As organisations continue implementing software configuration management, the number of tools available will only increase. This means teams can expect more choices than ever before regarding what type of features they want to use and how much automation should be implemented – making things easier for everyone involved.
2. More updates and bug fixes!
Because software configuration management tools are being developed faster, organisations can expect to have more updates made available for them as time goes on. These will help fix bugs or malware issues, so teams don’t need to worry about things going wrong in their workflow.
3. More security features!
Cyber security will continue to be a top priority for software configuration management tools as technology advances. This means that new features and updates will come out more regularly with this goal in mind.
4. More self-service options!
Self-service is already being seen as an option within some organisations today, which helps provide teams with the ability to make changes to their configuration management system. This provides flexibility and ensures teams don’t need to wait around for someone else if they want something changed or added!
5. More automation options are available!
Automation will continue to be an essential feature within software configuration management tools, which means you’ll likely see this option made available in the future. This allows teams to work a little more efficiently and avoid doing things manually, which can be highly time-consuming!
6. More notifications when it comes to updates!
Organisations will have better visibility into their configuration management software as new features are added or bugs fixed through the earlier updates. If anything is found that needs attention, teams will be able to see this right away and can take any necessary actions!
7. More ways for organisations to get involved with configuration management!
As more people become interested in software configuration management, new opportunities may arise for those who want to help make their organisation’s workflow more efficient. This could come through education or training on software configuration management for those who are interested.
8. More support when it comes to new features!
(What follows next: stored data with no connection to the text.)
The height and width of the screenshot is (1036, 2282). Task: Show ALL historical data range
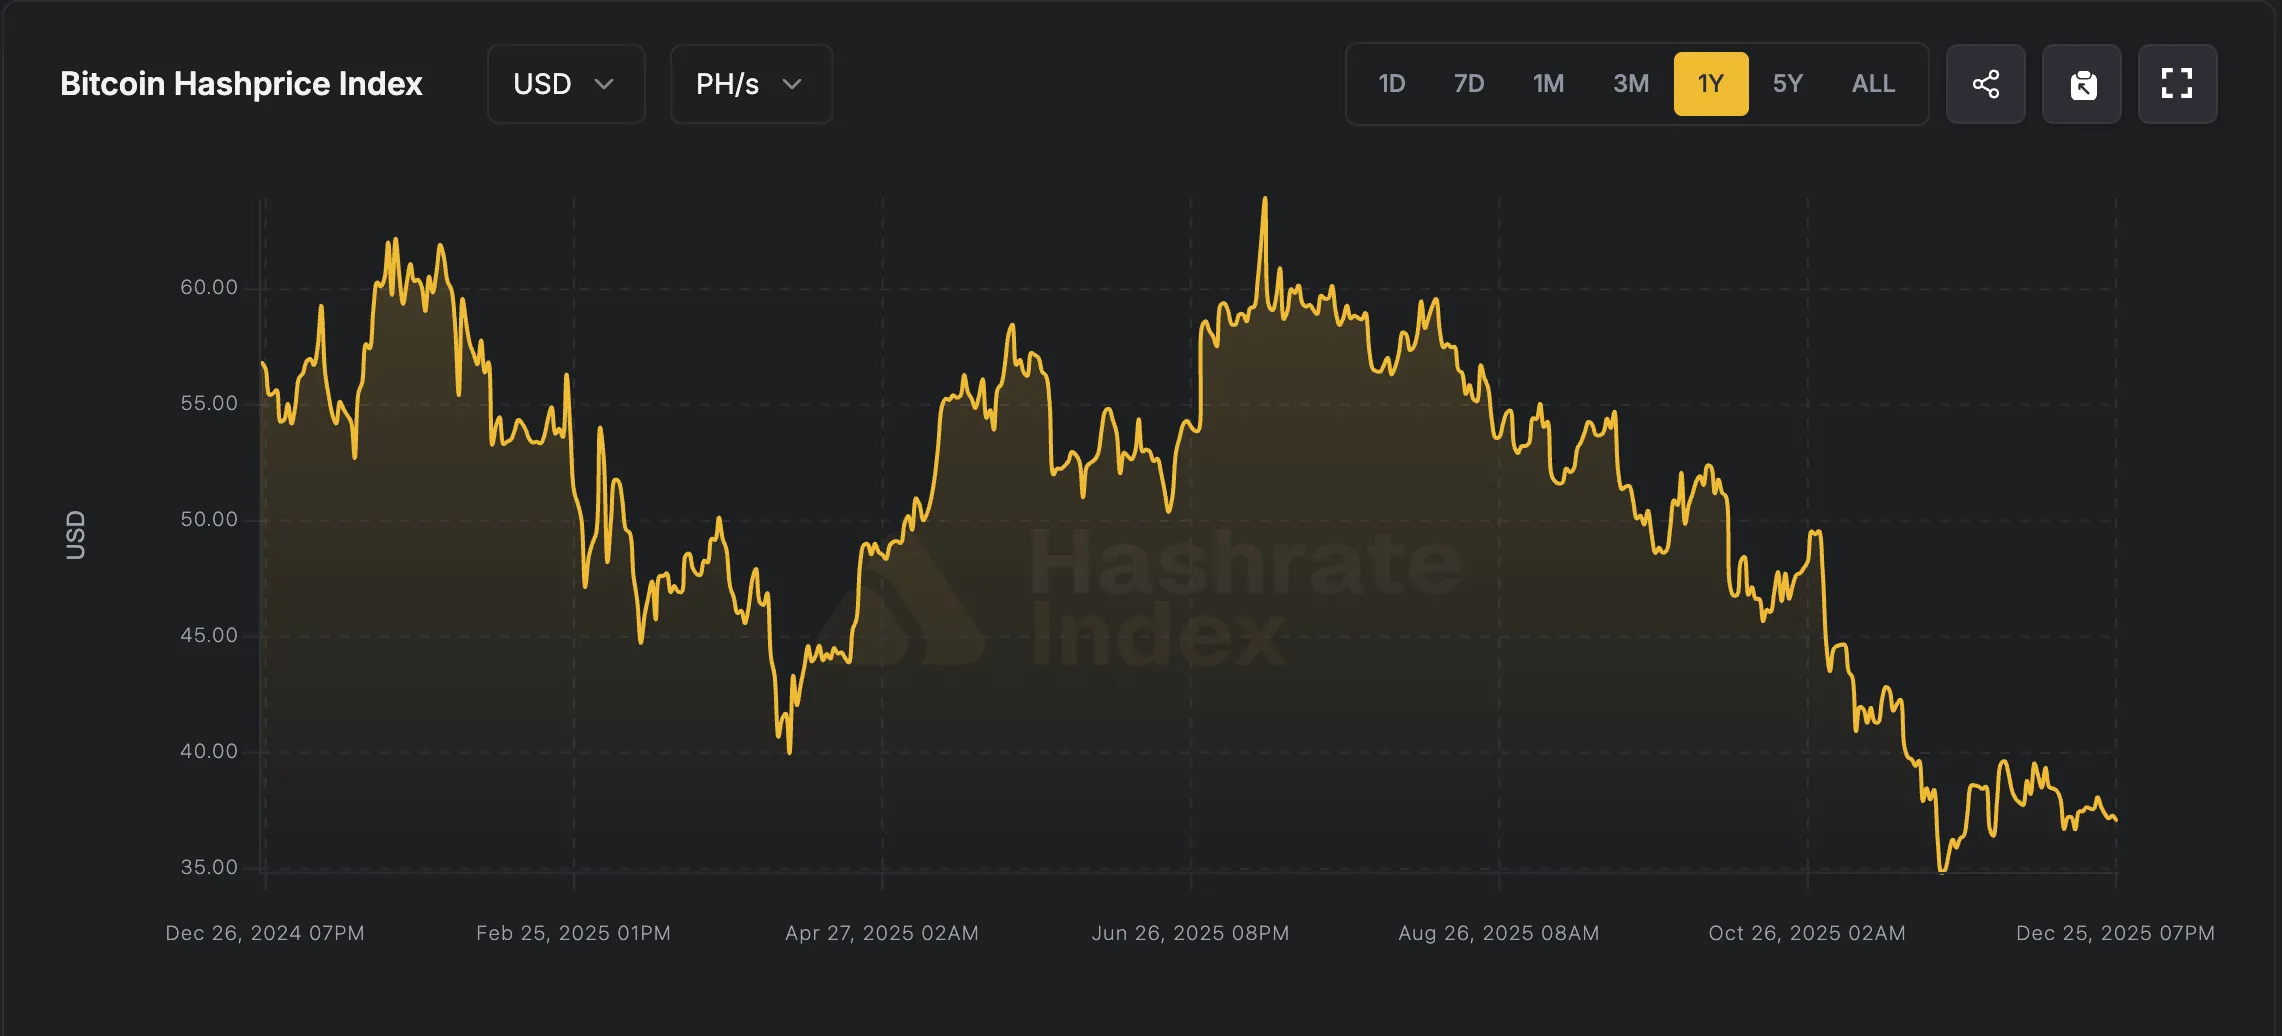(1873, 84)
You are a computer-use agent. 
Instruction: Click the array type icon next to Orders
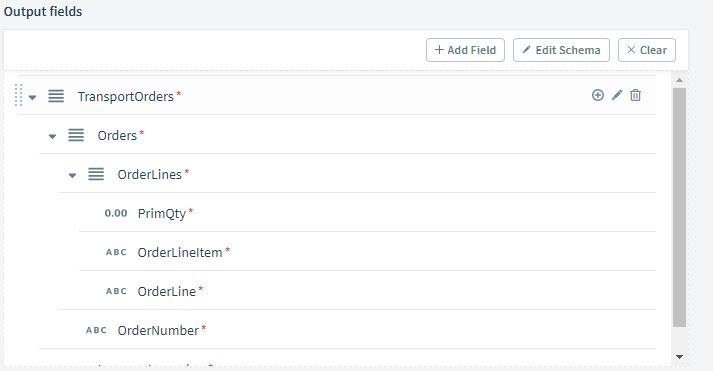click(x=76, y=135)
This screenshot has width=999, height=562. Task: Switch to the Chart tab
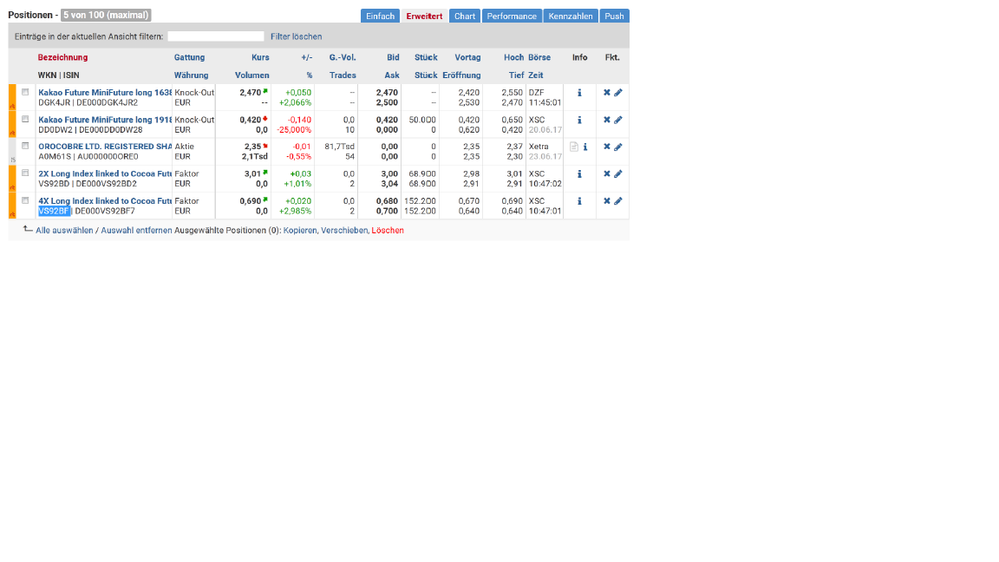(464, 16)
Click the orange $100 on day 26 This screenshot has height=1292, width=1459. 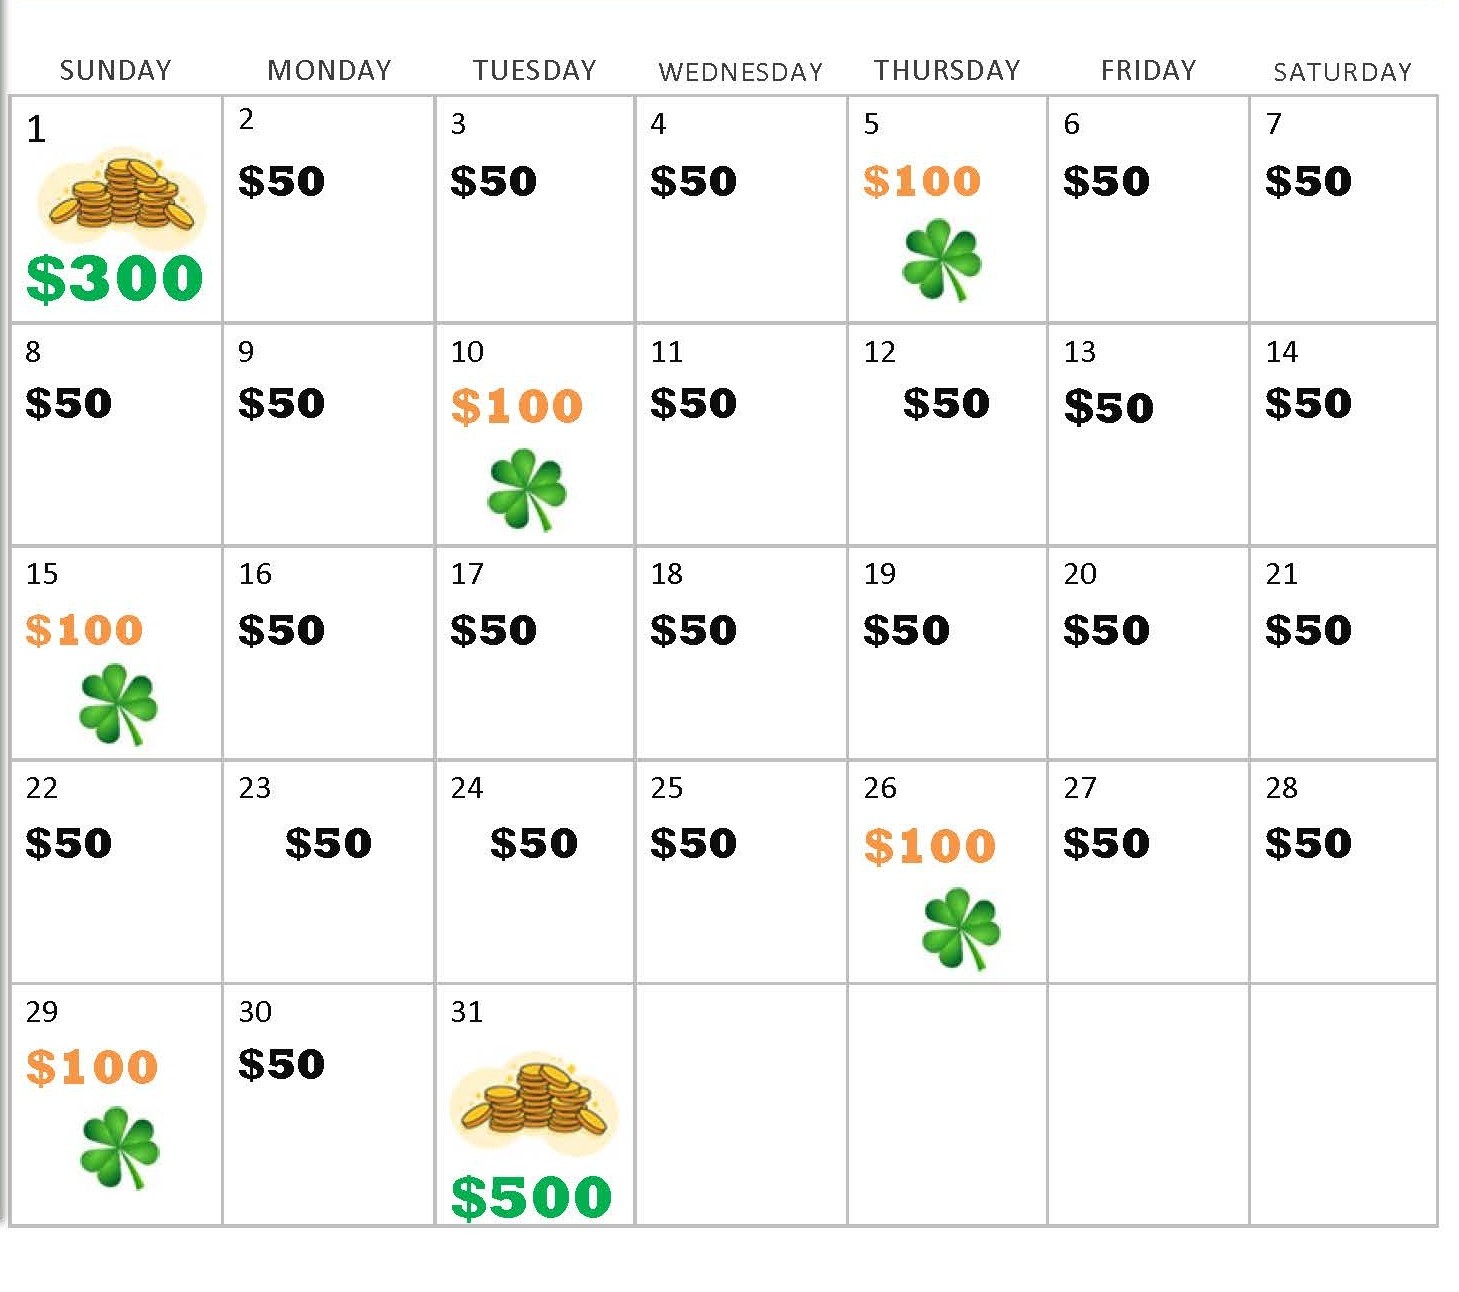coord(929,846)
As configuration management software continues to be developed, organisations will have more access to help if they run into any problems with these updates. Whether through email communication or other forms of support, teams can rest assured knowing someone is there to help!
Shahrukh, is a passionate cyber security analyst and researcher who loves to write technical blogs on different cyber security topics. He holds a Masters degree in Information Security, an OSCP and has a strong technical skillset in offensive security.